The US’ actions, the technological embargo imposed on China included, will over the long run come back to haunt itself, because despite being an intellectual property superpower, it needs the rest of the world to accrue the benefits from its technology ecosystem. There are huge intellectual property revenues to be obtained by sharing cutting-edge technologies with other economies within an undivided technology ecosystem. If one divides that ecosystem, one also cuts off oneself from the revenue that the ecosystem generates, which can be ploughed back into the development of the next generation of cutting-edge technologies.
The US is likely to face this dilemma in the years ahead. And in the process of trying to kneecap China’s technological rise, it will end up, to some extent, recapping its own intellectual property prowess and its capability to retain its cutting edge in a number of core technologies.

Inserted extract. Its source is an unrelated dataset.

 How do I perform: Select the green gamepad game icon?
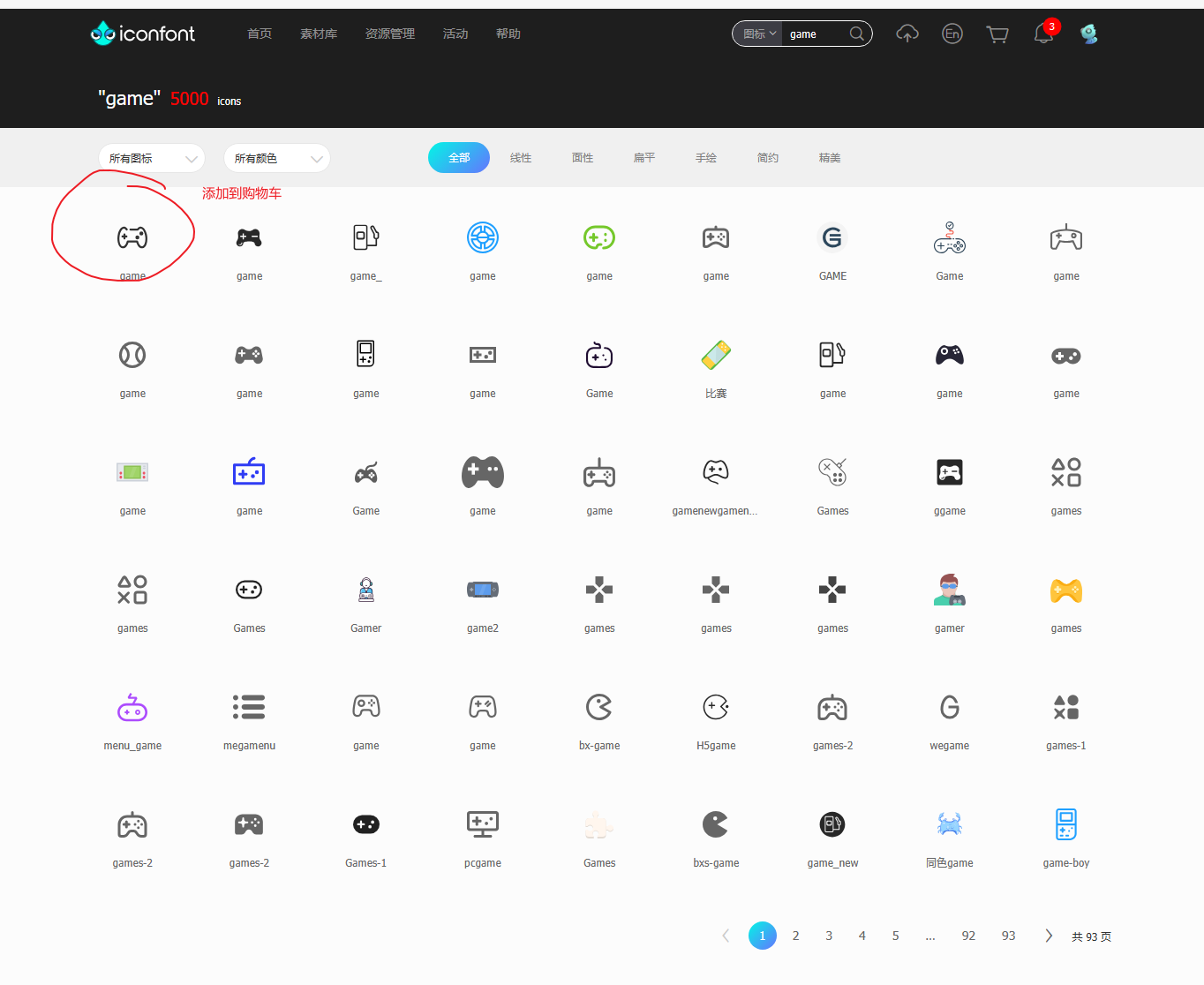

Besides, there is tremendous science and technology innovation in China. For example, despite the US basically cutting China out of space technology cooperation in the early 2000s, China is on the way to becoming a space technology giant, sending spacecraft to the moon and Mars, and building a space station.
So the US’ attempt to block China from space cooperation has failed to affect China’s research in space science and technology. Perhaps the same applies to the technology ecosystem. But from China’s perspective, a tit-for-tat may not be the best response, for it could undermine its efforts to develop its own science and technology ecosystem.
The Chinese government therefore needs to play a larger foundational role in science and technology development. It should focus on basic as opposed to applied research and in areas in which it has not invested rather than on the commercialization side. And it should incentivize larger outlays in corporate R&D too so that China’s dynamic large as well as small and medium technology enterprises are less dependent on overseas core technologies.
In a larger scheme of things, what the US has done may hurt China in the short term. But in the medium to long term, it will significantly strengthen China’s research capabilities across a broad swathe of science and technology applications.
In the late 1950s, when the Soviet Union cut China off from the atom bomb development project, China went ahead alone and in six to seven years it built an atom bomb on its own. The same could happen in the advanced science and technology sector today, especially because the West’s embargoes will force China to focus inward as far as science and technology development is concerned.
China can certainly respond in kind against hostile Western forces. But does China want to go down that route? Or does it want to use resources to achieve high-quality development and stand taller? A quarter century later when China may not have any peer, who will deny China access to advanced technologies?
I think China is already answering these questions. And I hope China will bring its best minds to keep answering such questions and take intelligent decisions in this regard.